> **EXERCISE GOAL**
From the entries below, gather every line containing the string "Conditions".

> **PROVIDED RECORDS**
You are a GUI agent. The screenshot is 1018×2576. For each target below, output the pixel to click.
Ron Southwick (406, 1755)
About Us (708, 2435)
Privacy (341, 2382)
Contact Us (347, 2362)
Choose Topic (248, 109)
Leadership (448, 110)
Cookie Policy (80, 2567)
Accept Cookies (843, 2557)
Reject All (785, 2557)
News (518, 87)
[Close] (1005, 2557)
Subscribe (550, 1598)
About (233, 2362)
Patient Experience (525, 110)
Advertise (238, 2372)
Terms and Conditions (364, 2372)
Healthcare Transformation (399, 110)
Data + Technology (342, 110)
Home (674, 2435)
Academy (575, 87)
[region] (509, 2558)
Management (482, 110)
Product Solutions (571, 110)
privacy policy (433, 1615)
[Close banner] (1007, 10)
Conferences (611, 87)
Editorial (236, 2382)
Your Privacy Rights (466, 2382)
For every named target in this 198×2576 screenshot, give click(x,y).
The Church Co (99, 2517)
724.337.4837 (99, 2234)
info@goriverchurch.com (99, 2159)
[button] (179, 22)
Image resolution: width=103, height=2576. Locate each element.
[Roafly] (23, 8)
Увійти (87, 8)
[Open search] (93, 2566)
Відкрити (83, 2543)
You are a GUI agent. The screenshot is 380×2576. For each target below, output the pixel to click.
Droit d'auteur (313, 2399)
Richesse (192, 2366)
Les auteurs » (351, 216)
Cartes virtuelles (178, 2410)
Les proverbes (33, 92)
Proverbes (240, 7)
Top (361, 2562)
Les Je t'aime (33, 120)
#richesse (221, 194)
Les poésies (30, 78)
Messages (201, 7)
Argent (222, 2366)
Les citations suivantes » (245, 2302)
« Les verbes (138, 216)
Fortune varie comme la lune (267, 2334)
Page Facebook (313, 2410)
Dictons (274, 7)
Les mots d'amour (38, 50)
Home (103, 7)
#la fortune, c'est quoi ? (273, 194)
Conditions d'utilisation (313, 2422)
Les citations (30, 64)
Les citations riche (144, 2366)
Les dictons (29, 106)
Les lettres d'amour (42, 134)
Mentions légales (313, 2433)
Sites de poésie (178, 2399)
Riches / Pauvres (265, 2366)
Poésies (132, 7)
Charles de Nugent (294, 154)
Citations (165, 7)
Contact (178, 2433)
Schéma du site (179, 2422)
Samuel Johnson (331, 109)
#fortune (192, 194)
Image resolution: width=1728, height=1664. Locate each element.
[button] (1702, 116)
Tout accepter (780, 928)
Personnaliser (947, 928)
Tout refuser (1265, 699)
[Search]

> **WRITTEN RESPONSE**
Terms and Conditions (364, 2372)
Conditions d'utilisation (313, 2422)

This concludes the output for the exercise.